La cardarella è poliglotta. Translate!

9 ago 2015

agosto 09, 2015 - No comments

Uno dei quattromila

 Abbandoniamo per un po' la faccenda della cessazione per raccontare un episodio (ancora in corso) che riguarda sempre il fanciullo biondo e ricciolino, ma è decisamente meno soddisfacente di successi sul vasino o coraggiose pipì senza pannolino. L'altro giorno figlio ha vomitato il pranzo poco dopo averlo ingurgitato. E dire che lui non è mai stato uno da nausea facile, quindi mi si sono drizzare le antenne. Oltre ai capelli, dato che mezzo stabilimento balneare mi ha vista mettergli le mani a cassetta sotto la bocca per farcelo vomitare dentro. Fatto una volta, è accaduto la seconda circa un'ora e mezza dopo. Le antenne sono quindi diventate rosse sirene spiegate. Il bimbo era vivace, correva, giocava come al solito. Ma sai quando sai che c'è qualcosa che non va anche se non si vede? Se sei una mamma lo sai. Ecco, lo sapevo. Chiamato il pediatra, mi ha detto di dargli alcune goccino per la nausea e mi ha avvisata: "Preparati. C'è mezza Italia con la gastroenterite." Le sirene spiegate sono diventate allarmi bomba. Vomita la terza volta, si prova con le gocce. Nulla. Il piccolo peggiora, fino a vivere lui ed io un bel nottatone. Personalmente pronta con asciugamano e salviette umidificate, lui con lo stomaco in mano. Le uniche due ore di sonno le abbiamo godute abbracciati, sullo stesso letto. Il mattino dopo vedo che la situazione coinvolgeva anche qualche dorso d'acqua (nel senso che non mi tratteneva manco quelli) e decido di portarlo in ospedale, ad 80 km di distanza. Viaggio tranquillo, tra un conato e l'altro. Arrivata e fatta pazientemente un'ora e tre quarti d'attesa in fila col piccolo in braccio solo per spiegare cosa avesse, lo hanno visitato. "È gastroenterite. Dobbiamo reidratarlo, ora lo mettiamo sotto flebo." Qualunque mamma si sarebbe aspettata di avere a che fare con un tarantolato nel momento in cui, estranei, avrebbero dovuto infilargli un ago in vena. Situazione altrettanto tragica quando il piccolo avrebbe dovuto tenersi la flebo attaccata per ore.
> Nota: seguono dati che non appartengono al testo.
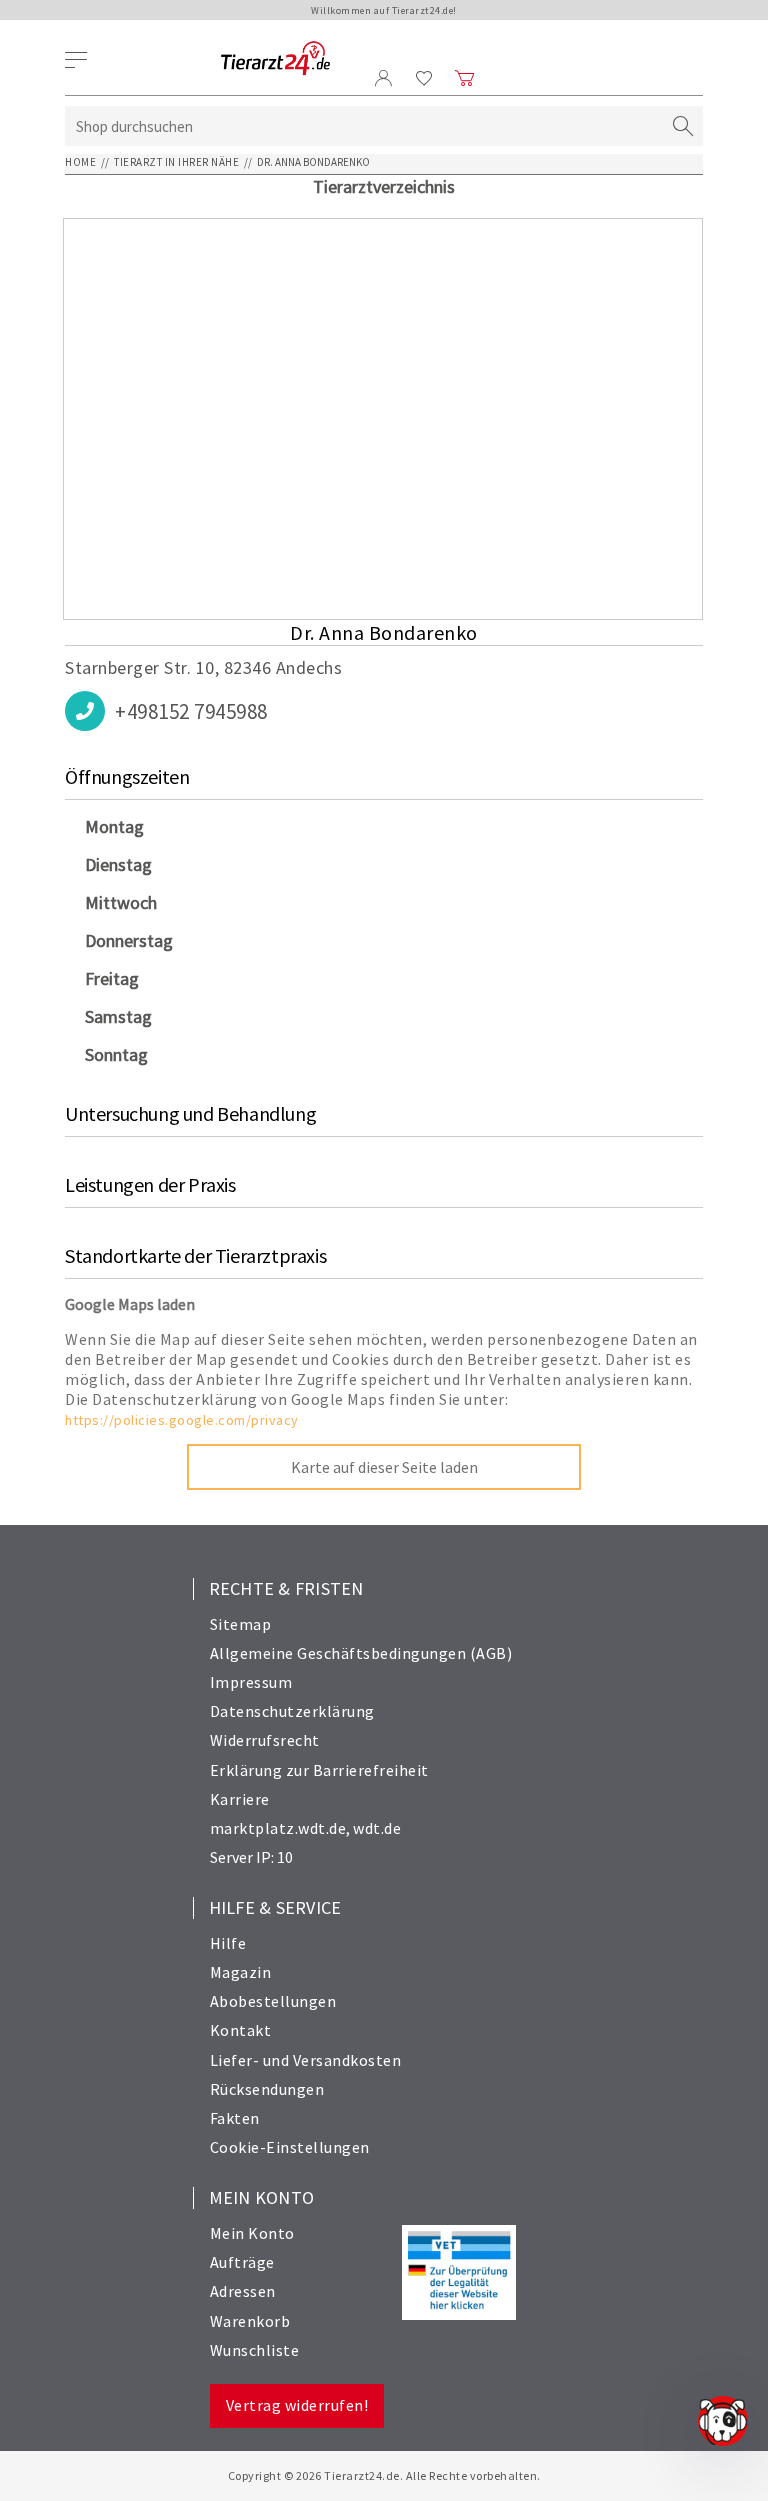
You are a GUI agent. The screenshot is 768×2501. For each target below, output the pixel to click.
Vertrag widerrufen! (297, 2405)
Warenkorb (250, 2321)
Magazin (241, 1972)
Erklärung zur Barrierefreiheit (319, 1770)
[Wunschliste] (424, 78)
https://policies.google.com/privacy (182, 1420)
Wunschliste (255, 2350)
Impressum (251, 1682)
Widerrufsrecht (265, 1740)
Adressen (243, 2291)
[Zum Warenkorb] (465, 78)
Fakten (235, 2118)
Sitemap (241, 1624)
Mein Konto (252, 2233)
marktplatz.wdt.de (278, 1828)
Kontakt (241, 2030)
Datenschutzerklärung (292, 1711)
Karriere (240, 1799)
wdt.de (377, 1828)
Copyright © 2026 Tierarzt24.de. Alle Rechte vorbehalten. (384, 2475)
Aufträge (242, 2262)
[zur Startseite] (275, 59)
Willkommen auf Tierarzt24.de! (384, 10)
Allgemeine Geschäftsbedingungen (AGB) (361, 1653)
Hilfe (228, 1943)
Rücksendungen (267, 2089)
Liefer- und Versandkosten (306, 2060)
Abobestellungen (273, 2001)
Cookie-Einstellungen (290, 2147)
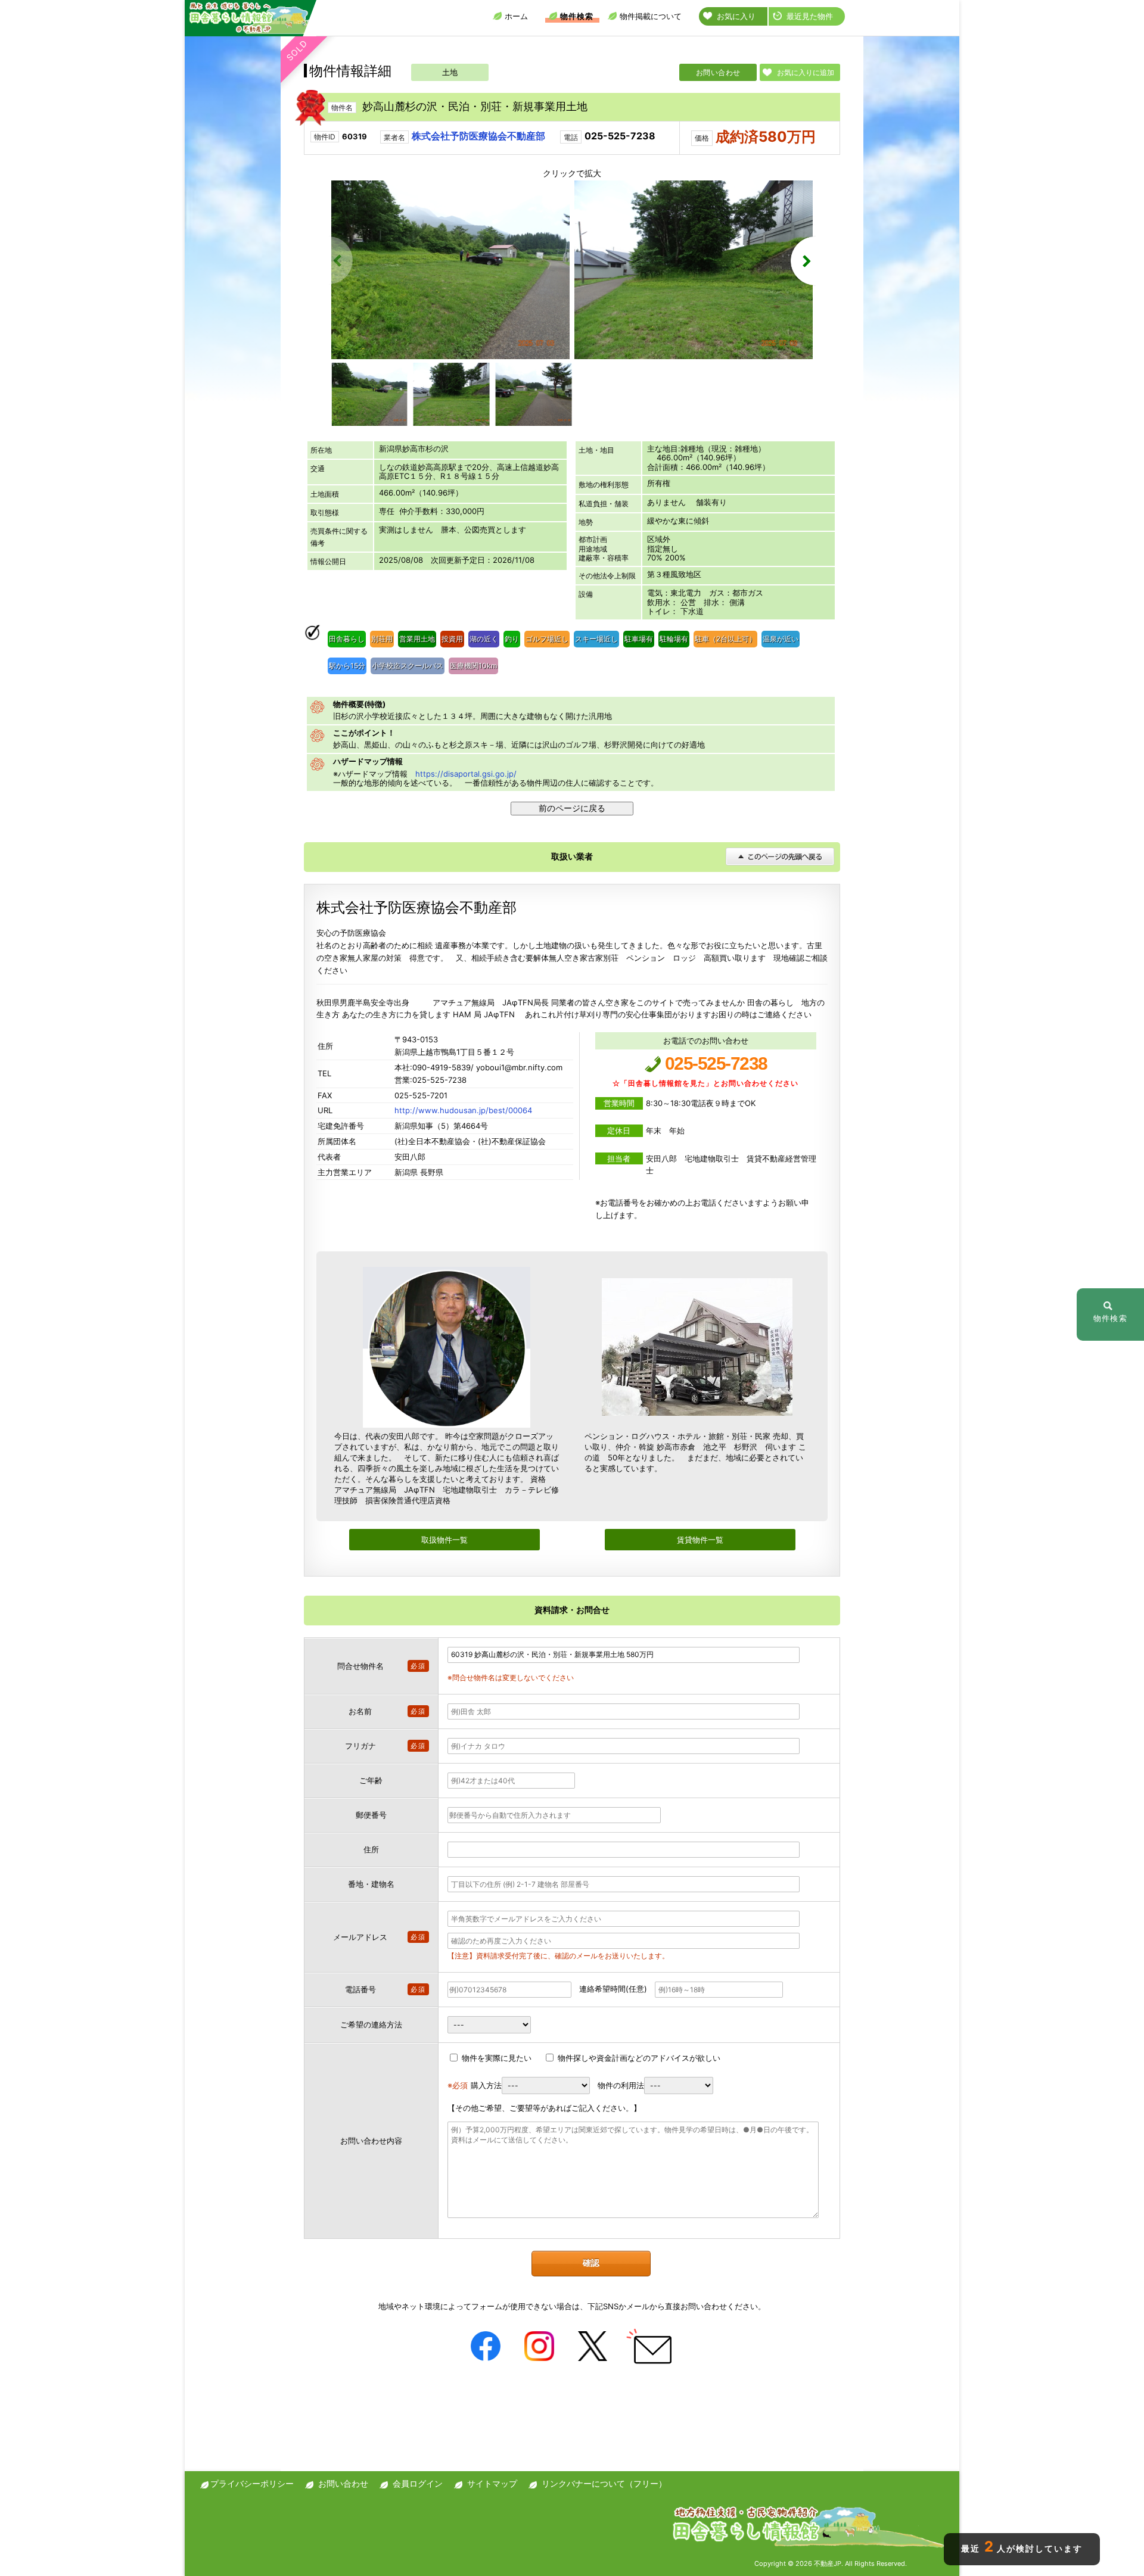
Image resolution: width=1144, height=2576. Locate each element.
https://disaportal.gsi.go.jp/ (466, 773)
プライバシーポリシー (252, 2483)
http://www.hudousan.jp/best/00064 (463, 1110)
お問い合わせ (718, 72)
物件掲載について (651, 16)
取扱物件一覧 (444, 1539)
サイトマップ (492, 2483)
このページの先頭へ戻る (780, 856)
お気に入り (736, 16)
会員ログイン (418, 2483)
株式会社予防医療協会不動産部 (478, 136)
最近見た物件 (809, 16)
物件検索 (576, 16)
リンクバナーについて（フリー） (604, 2483)
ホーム (516, 16)
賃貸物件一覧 (700, 1539)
E me l'aspettavo anch'io. E mi aspettavo male. Mio figlio si è lasciato curare senza ribellarsi. Ha pianto, sì. Ma non ha opposto resistenza. Finito il pronto soccorso me lo sono portato a casa, avvisata che se avesse vomitato ancora avrebbero dovuto ricoverarlo. È un lenzuolino, senza forze. Dorme spesso, beve a piccoli sorsi, mangia pochissimo, qualche volta rigurgita. 

Ho letto proprio stamattina che questo virus di chi gli è stramorto ha falcidiato lo stomaco di quattromila bambini. Lui adesso dorme. Io mi gongolo nella gastrite, nel nervoso, nella voglia di vederlo correre come prima. 
Secondo me, quando sarà finito tutto, mi siederò in un angolo e piangerò un po'.

6 ago 2015

agosto 06, 2015 - No comments

Un cesso bellissimo - Quarto episodio

 Il 31 luglio, l'1 e il 2 agosto sono date che dovrei farmi tatuare nell'interno coscia. Proprio lì dove si sente un dolore immane, soffrire, come se fosse un marchio a fuoco. Per ricordare per sempre che per tre giorni di fila il nano ha mollato tre evacuazioni sul water. Col vasino ha chiuso (salvo poco fa, che in spiaggia ha deciso di battezzare quello portatile. Vai a capire: tre settimane fa sì, poi ha preferito il pavimento, poi di nuovo il vasino, poi il pavimento - con mio grande sconforto -.) ed è passato direttamente al riduttore, dando tra l'altro il meglio di sè col libro di Peppa pig tra le mani. Al prossimo giro gli comprerò play boy, se lo merita proprio. Ci sta seduto per un po', molto più volentieri che sul vasino. Io seduta accanto a leggergli una storia e aspetto. Aspetto qualsiasi cosa lui preferisca, ormai. Purché la faccia. Quando la noia ha preso il sopravvento, mi fa capire che vuole alzarsi. E allora mi preparo con straccio e scopettone. Ma tant'è: ha 22 mesi, tutti mi dicono che è piccino, ma qui non siamo gente che si arrende. Qualche volta lo fa la sua vescica, che è meno coraggiosa del resto. Ma questa è un'altra storia.